GitHub Super-Linter CI Check dist/ CodeQL Coverage

Verify that a published Pulumi provider is usable from its SDK for a particular platform.

This action performs a simple preview operation of a program having installed the specified SDK version. This can be executed in Linux, Mac and Windows environments to ensure cross-platform builds work correctly.

Usage

- uses: pulumi/verify-provider-release@v1
  with:
    # The runtime to test against.
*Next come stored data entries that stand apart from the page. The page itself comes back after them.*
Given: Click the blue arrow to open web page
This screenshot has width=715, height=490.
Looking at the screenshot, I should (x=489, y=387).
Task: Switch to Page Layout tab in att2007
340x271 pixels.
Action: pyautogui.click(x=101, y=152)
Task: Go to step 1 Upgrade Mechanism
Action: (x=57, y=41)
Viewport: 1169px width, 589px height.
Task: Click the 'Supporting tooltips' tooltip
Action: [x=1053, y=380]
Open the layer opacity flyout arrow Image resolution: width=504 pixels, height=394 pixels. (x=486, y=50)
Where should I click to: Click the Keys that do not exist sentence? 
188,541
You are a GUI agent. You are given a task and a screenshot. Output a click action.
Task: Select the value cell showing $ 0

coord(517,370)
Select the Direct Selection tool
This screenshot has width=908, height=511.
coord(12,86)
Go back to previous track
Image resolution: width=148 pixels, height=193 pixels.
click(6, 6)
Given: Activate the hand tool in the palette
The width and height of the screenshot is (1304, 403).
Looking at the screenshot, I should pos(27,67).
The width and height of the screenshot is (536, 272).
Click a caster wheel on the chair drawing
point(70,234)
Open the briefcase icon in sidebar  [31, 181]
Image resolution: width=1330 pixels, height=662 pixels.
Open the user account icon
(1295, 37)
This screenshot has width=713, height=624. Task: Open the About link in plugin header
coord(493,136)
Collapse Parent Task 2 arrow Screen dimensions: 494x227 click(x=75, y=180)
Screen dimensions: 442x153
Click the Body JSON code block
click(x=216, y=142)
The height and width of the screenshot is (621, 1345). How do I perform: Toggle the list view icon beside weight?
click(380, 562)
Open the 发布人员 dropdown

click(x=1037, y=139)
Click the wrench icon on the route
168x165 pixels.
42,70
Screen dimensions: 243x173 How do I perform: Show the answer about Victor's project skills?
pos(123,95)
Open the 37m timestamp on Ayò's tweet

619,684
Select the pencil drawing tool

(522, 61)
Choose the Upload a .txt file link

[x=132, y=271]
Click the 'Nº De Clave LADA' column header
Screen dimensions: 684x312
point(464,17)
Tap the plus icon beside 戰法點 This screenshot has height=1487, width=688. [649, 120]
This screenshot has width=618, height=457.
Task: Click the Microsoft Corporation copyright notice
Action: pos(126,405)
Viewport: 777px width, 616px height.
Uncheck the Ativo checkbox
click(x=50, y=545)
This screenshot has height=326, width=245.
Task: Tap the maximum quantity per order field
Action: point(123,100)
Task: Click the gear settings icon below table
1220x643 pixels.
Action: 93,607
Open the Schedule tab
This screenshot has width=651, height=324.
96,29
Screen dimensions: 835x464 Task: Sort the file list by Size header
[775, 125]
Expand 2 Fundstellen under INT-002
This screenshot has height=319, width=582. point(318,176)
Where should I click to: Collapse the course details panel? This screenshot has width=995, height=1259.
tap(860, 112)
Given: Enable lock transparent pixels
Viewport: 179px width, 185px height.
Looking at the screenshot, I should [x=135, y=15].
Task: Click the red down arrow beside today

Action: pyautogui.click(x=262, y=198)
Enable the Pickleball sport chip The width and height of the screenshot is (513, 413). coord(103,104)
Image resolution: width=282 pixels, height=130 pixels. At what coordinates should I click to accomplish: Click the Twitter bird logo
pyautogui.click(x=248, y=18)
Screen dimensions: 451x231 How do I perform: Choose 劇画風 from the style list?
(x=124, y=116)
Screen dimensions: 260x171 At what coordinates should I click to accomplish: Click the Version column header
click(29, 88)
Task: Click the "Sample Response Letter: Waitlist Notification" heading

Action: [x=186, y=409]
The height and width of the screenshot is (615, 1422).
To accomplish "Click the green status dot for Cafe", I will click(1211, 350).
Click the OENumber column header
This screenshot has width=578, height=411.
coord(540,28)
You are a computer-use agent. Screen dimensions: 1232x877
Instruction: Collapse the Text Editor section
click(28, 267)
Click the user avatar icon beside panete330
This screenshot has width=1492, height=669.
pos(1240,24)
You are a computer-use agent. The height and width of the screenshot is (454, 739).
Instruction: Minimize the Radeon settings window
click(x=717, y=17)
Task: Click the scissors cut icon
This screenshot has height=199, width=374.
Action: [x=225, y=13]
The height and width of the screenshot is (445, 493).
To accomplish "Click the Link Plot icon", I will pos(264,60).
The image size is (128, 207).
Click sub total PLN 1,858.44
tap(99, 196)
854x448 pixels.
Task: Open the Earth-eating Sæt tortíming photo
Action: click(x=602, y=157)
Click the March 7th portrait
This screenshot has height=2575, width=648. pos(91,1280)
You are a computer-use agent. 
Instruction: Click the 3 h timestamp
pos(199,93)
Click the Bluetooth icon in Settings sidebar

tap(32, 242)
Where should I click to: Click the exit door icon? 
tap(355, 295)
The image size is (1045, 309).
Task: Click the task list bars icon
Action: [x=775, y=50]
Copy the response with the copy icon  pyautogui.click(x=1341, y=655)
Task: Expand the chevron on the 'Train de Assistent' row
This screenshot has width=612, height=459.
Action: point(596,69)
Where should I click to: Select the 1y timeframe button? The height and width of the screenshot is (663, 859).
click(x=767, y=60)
One of `nodejs`, `python`, `dotnet`, `go` or `java`.
    runtime: 'nodejs'
    # Path to a Pulumi program to use for the test.
    directory: examples/simple-nodejs
    # The name of the provider (excluding the publisher prefix)
    provider: xyz
    # The version of the provider to be tested.
    providerVersion: '1.0.0'
    # The version of the package to be tested. Defaults to `providerVersion`
    # if not set. This must be set for Go because its versions are always a
    # different format to the provider's.
    packageVersion: '1.0.0'
    # Template to generate the go module to be used.
    # Available template fields: `{publisher}`, `{provider}`, `{moduleVersionSuffix}`
    # {moduleVersionSuffix} is calculated from the provider version e.g. "/v2"
    # Defaults to: `github.com/{publisher}/pulumi-{provider}/sdk{moduleVersionSuffix}`
    goModuleTemplate: 'github.com/{publisher}/pulumi-{provider}/sdk{moduleVersionSuffix}'

Development Setup

  1. 🛠️ Install the dependencies

    npm install
  2. 🏗️ Package the TypeScript for distribution

    npm run bundle
  3. ✅ Run the tests

    $ npm test
    
    PASS  ./index.test.js
      ✓ throws invalid number (3ms)
      ✓ wait 500 ms (504ms)
      ✓ test runs (95ms)
    
    ...

Publishing a New Release

  1. Create a GitHub release specifying a new tag (e.g. v1.2.3) & generating release notes. This helps to communicate improvements and keep a record of significant changes. We MUST follow semantic versioning - only major versions can have breaking changes.

  2. Fast-forward the major version branch (e.g. v1) to the latest commit on the main branch and push it. This is used to let our projects pin to just the major versions and automatically recieve non-breaking changes.